Историческое бытие России и даже самый факт ее существования определяются неким двуединством социально-этнографического элемента с религиозно-православным. Это двуединство надо считать молекулой, исходным моментом России, русского существа. Поэтому в понимании России и в исторической памяти о ее первоосновах эти два начала должны неизбежно скрещиваться. Правда, в сочетании религиозной избранности и эмпирической наделенности России заложены самые страшные соблазны ее истории, хотя, с другой стороны, только это сродство веры и размерности, вселенскости и национальной типичности и дает подлинный онтологический и исторический образ России. Поэтому русский империализм несет в себе ответственную миссию быть адекватным объективно-ценному смыслу метафизики своей нации, в чем и заключается единственно возможное разрешение исторической диалектики России, православной и великодержавной[14].

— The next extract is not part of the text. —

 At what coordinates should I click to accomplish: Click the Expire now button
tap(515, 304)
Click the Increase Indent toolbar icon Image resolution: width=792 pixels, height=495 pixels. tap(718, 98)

Вот эта именно историческая наделенность России, сочетающая в себе исключительное богатство качественных и количественных ценностей, русские религиозно-национальные первостихии и первообразующие этнографические силы, в коих берет свое начало характерная духовно-идеологическая структура русской историософии, и перестали быть для государственной культуры и политики правящих верхов реальными обусловливающими основами. Теперь, когда перед лицом революции уже достаточно пересмотрены и переоценены многие факты русской истории и причинные ряды, их породившие, представляется нетрудным даже в сжатой схеме представить себе сущность процессов, приведших к этому роковому вырождению.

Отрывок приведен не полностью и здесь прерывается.